Ryker Sarah J, Small Mitchell J
Department of Engineering and Public Policy, Carnegie Mellon University, Pittsburgh, PA 15213, USA.
Risk Anal. 2008 Jun;28(3):653-66. doi: 10.1111/j.1539-6924.2008.00985.x.
Characterizing all possible chemical mixtures in drinking water is a potentially overwhelming project, and the task of assessing each mixture's net toxicity even more daunting. We propose that analyzing occurrence information on mixtures in drinking water may help to narrow the priorities and inform the approaches taken by researchers in mixture toxicology. To illustrate the utility of environmental data for refining the mixtures problem, we use a recent compilation of national ground-water-quality data to examine proposed U.S. Environmental Protection Agency (EPA) and Agency for Toxic Substances and Disease Registry (ATSDR) models of noncancer mixture toxicity. We use data on the occurrence of binary and ternary mixtures of arsenic, cadmium, and manganese to parameterize an additive model and compute hazard index scores for each drinking-water source in the data set. We also use partially parameterized interaction models to perform a bounding analysis estimating the interaction potential of several binary and ternary mixtures for which the toxicological literature is limited. From these results, we estimate a relative value of additional toxicological information for each mixture. For example, we find that according to the U.S. EPA's interaction model, the levels of arsenic and cadmium found in U.S. drinking water are unlikely to have synergistic cardiovascular effects, but the same mixture's potential for synergistic neurological effects merits further study. Similar analysis could in future be used to prioritize toxicological studies based on their potential to reduce scientific and regulatory uncertainty. Environmental data may also provide a means to explore the implications of alternative risk models for the toxicity and interaction of complex mixtures.
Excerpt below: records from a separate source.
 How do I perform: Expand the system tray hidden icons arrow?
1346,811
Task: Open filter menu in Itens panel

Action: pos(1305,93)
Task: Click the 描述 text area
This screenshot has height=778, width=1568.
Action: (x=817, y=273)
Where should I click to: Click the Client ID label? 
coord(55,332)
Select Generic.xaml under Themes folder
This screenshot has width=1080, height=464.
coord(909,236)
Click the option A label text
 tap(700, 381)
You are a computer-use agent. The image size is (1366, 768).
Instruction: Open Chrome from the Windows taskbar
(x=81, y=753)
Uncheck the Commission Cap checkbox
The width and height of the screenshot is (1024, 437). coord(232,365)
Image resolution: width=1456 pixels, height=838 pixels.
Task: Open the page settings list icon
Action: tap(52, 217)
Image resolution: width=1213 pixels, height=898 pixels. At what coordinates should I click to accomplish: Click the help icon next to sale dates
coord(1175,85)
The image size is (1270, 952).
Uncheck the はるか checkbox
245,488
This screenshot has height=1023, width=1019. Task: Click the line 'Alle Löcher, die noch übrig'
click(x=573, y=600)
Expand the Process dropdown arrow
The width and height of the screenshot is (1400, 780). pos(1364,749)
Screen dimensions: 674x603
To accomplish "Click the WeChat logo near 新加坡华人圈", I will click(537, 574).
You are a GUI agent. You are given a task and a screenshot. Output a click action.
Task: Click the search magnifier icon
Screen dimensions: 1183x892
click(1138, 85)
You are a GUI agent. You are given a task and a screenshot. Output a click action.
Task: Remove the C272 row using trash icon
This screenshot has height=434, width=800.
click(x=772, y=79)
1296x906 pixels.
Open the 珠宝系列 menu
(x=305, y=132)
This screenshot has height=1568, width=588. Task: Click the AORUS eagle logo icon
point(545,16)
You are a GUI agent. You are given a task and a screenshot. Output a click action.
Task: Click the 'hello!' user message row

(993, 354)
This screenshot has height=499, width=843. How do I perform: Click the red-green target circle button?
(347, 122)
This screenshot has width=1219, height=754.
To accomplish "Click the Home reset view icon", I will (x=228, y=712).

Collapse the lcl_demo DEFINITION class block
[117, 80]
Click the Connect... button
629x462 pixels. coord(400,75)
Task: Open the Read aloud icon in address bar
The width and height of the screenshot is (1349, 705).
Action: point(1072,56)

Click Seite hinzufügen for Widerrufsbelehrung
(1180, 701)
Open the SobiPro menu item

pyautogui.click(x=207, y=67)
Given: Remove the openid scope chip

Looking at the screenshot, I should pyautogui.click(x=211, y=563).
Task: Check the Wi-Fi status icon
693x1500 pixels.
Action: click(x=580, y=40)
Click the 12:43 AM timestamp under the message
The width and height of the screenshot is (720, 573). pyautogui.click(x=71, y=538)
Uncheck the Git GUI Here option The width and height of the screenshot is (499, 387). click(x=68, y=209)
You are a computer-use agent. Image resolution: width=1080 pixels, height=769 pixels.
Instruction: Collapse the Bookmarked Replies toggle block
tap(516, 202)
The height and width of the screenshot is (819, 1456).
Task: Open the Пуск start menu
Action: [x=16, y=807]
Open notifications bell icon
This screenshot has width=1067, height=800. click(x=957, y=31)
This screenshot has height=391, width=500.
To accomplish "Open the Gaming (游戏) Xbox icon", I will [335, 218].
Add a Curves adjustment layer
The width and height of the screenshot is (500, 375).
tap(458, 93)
鉴定饮用水中所有可能的化学混合物是一项潜在的艰巨工程,而评估每种混合物的净毒性任务则更加艰巨。我们认为,分析饮用水中混合物的出现信息可能有助于缩小研究重点,并为混合物毒理学研究人员采取的方法提供参考。为了说明环境数据在解决混合物问题方面的作用,我们利用最近汇编的全国地下水质量数据,来检验美国环境保护局(EPA)和有毒物质与疾病登记署(ATSDR)提出的非癌症混合物毒性模型。我们使用关于砷、镉和锰的二元和三元混合物出现情况的数据,对一个加性模型进行参数化,并计算数据集中每个饮用水源的危害指数得分。我们还使用部分参数化的相互作用模型进行边界分析,估计一些毒理学文献有限的二元和三元混合物的相互作用潜力。根据这些结果,我们估计了每种混合物额外毒理学信息的相对价值。例如,我们发现,根据美国环保署的相互作用模型,在美国饮用水中发现的砷和镉水平不太可能产生协同心血管效应,但同一混合物产生协同神经效应的可能性值得进一步研究。未来,类似的分析可用于根据毒理学研究减少科学和监管不确定性的潜力来确定研究重点。环境数据还可能提供一种手段,来探索替代风险模型对复杂混合物毒性和相互作用的影响。